Instead, as capitalism develops, we see credit – primarily in the form of money lending by monopolistic financial institutions, such as banks – playing an increasingly important role, acting as a vital lever for the expansion of production.
What, then, primarily determines the level of credit money in circulation? In short: the production and realisation of profit. The capitalists do not borrow money simply because it is cheap, but in order to invest and make a profit.
Under capitalism, Marx notes, money appears as the “prime mover” and “permanent driving force” of the economy. And it is certainly true that the wheels of capitalism are greased with money through-and-through, with a multitude of transactions – of buying and selling – that are all reliant on money changing hands.
But this, Marx emphasises, is only an appearance. In reality, it is the dynamics of capital – the production and distribution of commodities for profit – that determine the demand for money: particularly in the form of credit, but also in regards to cash and coin.
Inflation, in other words, may indeed be a ‘monetary phenomenon’, as Friedman stated. But monetary phenomena are themselves a reflection of the laws of value – the laws governing the capitalist system: a system of generalised commodity production and exchange; a system of production for profit.
The money supply is not the only determinant of inflation, then. Money is not the motor force of the capitalist system. And monetary policy is not omnipotent. The state, in summary, cannot overcome the contradictions of capitalism.
Proof of the above came following the 2008 crash. With interest rates already reduced to near-zero, and public debts at sky-high levels, the ruling class had effectively run out of ammo when it came to fighting the crisis. Despite all their best efforts, investment and growth remained anaemic.
Central banks in the advanced capitalist countries therefore injected trillions into the world economy in the form of quantitative easing, in an attempt to increase liquidity and stimulate lending by private banks.
Within years, the US Federal Reserve had expanded its balance sheet by $4.5 trillion. In the UK, the Bank of England created around £375 billion through QE. And even the ECB got in on the act, buying up over €1 trillion worth of assets.
According to the monetarists and their ‘quantity theory of money’, such profligacy should surely have led to widespread inflation. After all, as discussed above, it seems elementary that – all else being equal – if one (say) doubles the amount of money in circulation, then this will simply double the price of everything.
But not all else is equal. And this much-predicted inflation never materialised. Indeed, in Europe and elsewhere, the bigger fear throughout this period was that of depressive deflation.
This was due to a number of factors. On the one hand, for decades prior to the pandemic, various forces acted to put a downward pressure on prices.
Most importantly, far from the world economy overheating in this period, global overproduction – reflected in an abundance of supply relative to demand – instead weighed down on prices.
Added to this, globalisation helped to keep costs down, providing cheaper sources of labour and raw materials, alongside greater efficiency from economies of scale. Similarly, technological advances (particularly in terms of computing) helped to reduce the costs of capital.

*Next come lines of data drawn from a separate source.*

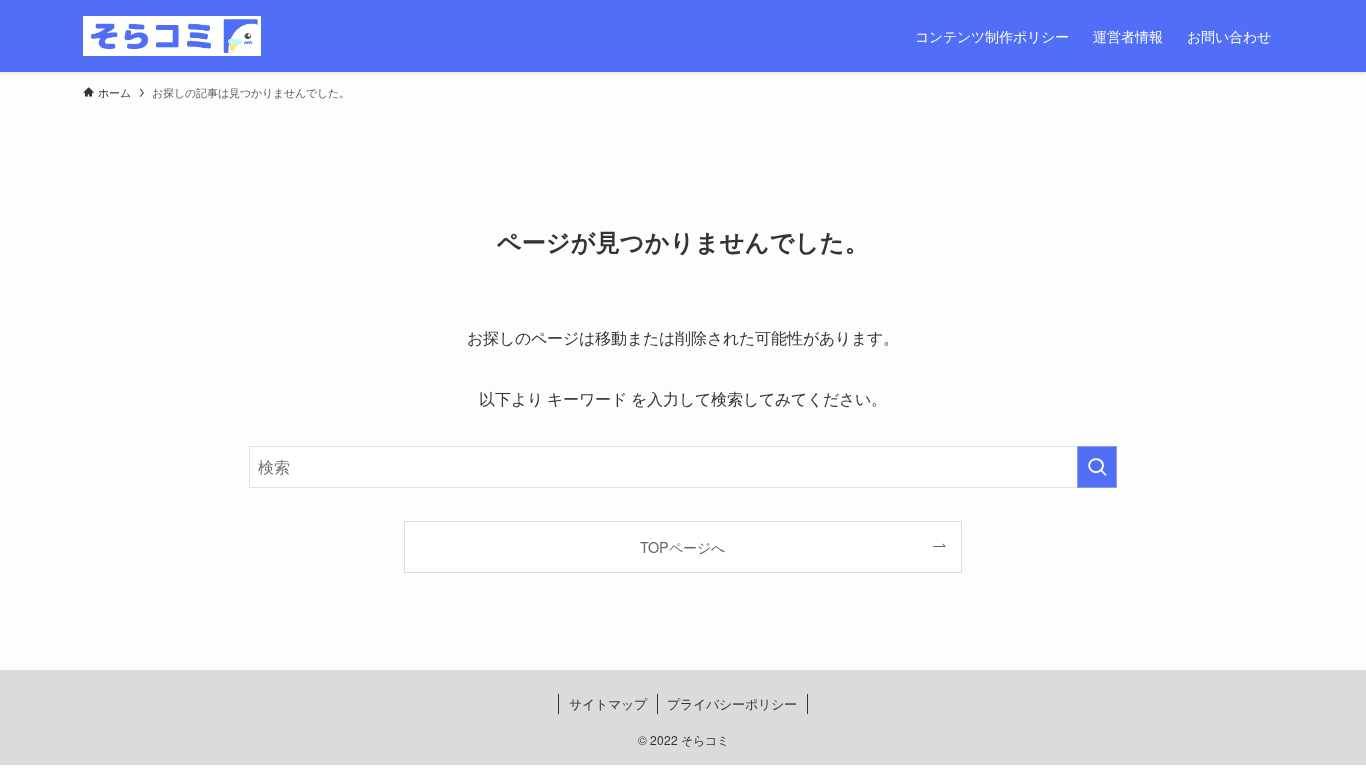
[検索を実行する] (1097, 467)
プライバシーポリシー (732, 703)
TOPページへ (682, 546)
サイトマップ (608, 703)
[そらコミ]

On the other hand, much of this vast infusion of QE money never actually found its way into consumers’ pockets – i.e. into the ‘real’ economy; into actual circulation.
Rather than directly pumping money into the system, in the form of a ‘helicopter drop’ of cash into ordinary people’s hands, central banks created new money to buy up financial assets (such as treasuries, bonds, etc.) from private banking institutions. And this, in turn, it was hoped, would encourage these banks to provide cheap credit to business and households.
Instead, the bankers cut their lending and boosted their profits; businesses sat on hoards of idle cash; and investors funnelled this easy money into a frenzy of speculation, fuelling bubbles in stocks, housing, and cryptocurrencies.
And while central banks were opening up the taps at one end, governments were sucking demand out of the economy at the other, in the form of austerity and cuts to public spending. Loose monetary policy, in other words, was accompanied by tight fiscal policy.
At the same time, with markets saturated and excess capacity across the board, business investment remained stagnant, meaning that there was little demand for credit from the banks.
This, in turn, meant that whilst the state was creating new money with total abandon, the overall money supply – that is, the amount of money actually in circulation – barely altered compared to its historic trend.
The main sources of effective demand, therefore, were all either subdued or in decline. Household consumption was limited by meagre real-wage growth, if any. Government spending was being cut. And private investment was flat. Capitalism was stuck in a funk.
All of this highlights the limits of what can be achieved through monetary policy. The capitalists produce in order to make profits. If they cannot do this, then production and investment will grind to a halt. And, as this recent example shows, no amount of cheap money will convince them otherwise.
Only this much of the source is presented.